## Exercise details
The stretch from the line with "The height and width of the screenshot is (361, 641)." through the line with "This screenshot has height=190, width=305." in the records below: write it out exactly, and nothing else.

## Saved entries
========================

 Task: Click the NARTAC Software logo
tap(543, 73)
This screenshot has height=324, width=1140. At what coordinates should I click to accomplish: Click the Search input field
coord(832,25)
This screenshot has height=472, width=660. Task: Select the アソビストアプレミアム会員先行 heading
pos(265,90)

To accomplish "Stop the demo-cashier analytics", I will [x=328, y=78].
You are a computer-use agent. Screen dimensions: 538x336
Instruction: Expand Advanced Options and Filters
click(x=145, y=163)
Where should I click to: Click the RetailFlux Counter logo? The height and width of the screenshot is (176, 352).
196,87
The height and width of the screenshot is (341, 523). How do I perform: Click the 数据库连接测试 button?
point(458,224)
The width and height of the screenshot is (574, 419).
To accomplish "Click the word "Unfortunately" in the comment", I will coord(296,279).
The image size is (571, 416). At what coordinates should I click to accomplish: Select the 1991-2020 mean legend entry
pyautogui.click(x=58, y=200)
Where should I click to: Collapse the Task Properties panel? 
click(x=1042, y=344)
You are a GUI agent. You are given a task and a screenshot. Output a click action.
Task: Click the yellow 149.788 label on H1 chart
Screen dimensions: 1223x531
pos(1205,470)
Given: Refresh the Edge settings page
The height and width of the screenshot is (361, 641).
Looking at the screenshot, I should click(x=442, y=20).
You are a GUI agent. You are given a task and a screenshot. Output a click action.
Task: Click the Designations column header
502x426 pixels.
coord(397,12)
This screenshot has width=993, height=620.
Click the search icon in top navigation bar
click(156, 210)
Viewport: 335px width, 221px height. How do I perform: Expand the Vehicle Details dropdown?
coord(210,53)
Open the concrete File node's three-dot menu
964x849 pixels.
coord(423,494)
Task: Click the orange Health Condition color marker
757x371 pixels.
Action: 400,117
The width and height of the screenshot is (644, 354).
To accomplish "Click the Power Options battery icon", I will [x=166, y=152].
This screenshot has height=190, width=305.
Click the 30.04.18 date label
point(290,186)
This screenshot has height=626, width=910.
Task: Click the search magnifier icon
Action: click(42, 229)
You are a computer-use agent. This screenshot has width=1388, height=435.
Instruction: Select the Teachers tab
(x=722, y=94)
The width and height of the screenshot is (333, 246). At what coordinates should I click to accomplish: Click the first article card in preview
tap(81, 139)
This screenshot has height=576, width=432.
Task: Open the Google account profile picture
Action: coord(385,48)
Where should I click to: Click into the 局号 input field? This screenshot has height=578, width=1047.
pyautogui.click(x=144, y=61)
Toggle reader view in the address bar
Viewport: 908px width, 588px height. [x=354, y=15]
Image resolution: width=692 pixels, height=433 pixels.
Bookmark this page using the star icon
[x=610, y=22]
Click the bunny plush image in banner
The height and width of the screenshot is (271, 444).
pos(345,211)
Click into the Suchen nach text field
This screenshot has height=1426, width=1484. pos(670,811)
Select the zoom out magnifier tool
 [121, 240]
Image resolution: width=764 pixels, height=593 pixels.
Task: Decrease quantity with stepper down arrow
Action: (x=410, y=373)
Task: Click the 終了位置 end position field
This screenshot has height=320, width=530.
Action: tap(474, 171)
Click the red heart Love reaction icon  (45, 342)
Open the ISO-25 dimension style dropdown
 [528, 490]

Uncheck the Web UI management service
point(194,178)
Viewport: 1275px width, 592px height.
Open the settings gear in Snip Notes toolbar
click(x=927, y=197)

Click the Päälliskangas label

========================

## Output
The height and width of the screenshot is (361, 641).
Looking at the screenshot, I should click(x=442, y=20).
You are a GUI agent. You are given a task and a screenshot. Output a click action.
Task: Click the Designations column header
502x426 pixels.
coord(397,12)
This screenshot has width=993, height=620.
Click the search icon in top navigation bar
click(156, 210)
Viewport: 335px width, 221px height. How do I perform: Expand the Vehicle Details dropdown?
coord(210,53)
Open the concrete File node's three-dot menu
964x849 pixels.
coord(423,494)
Task: Click the orange Health Condition color marker
757x371 pixels.
Action: 400,117
The width and height of the screenshot is (644, 354).
To accomplish "Click the Power Options battery icon", I will [x=166, y=152].
This screenshot has height=190, width=305.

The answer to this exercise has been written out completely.